[Goal]: Using the text on V and Go Min-si, please explain in one to three sentences why Na PD felt reassured about having Go Min-si join the show.

[Text shown]:
------------------------

Singer V of BTS, who is also known in the entertainment industry as part of a group of friends—with actors Park Seo-joon, Choi Woo-shik, Park Hyung-sik and rapper Peakboy—called the "Wooga Squad", was announced on December 7, 2022 after being spotted on the filming location by locals.

On February 20, 2024, SPOTV News revealed that the actress Go Min-si was offered to replaced BTS's V in the new season, absent due to mandatory military service. Yet, they also added that CJ ENM official declined to confirm it. On March 18, Go Min-si was spotted filming with the rest of the cast. It was revealed that she did various jobs, including as a wedding planner and part-time jobs at a barbecue restaurant and a cafe, before becoming an actress which comforted Na PD in his decision to have her join the show. She also played in the film The Witch: Part 1. The Subversion alongside Woo-shik and in the drama Live with Yu-mi.

------------------------

[Provided material]:
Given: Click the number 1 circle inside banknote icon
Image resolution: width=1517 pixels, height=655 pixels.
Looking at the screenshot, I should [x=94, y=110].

------------------------

[Solution below]: Go Min-si had worked several jobs before becoming an actress, including as a wedding planner and in part-time jobs at a barbecue restaurant and a cafe. Learning this comforted Na PD in his decision to bring her onto the show.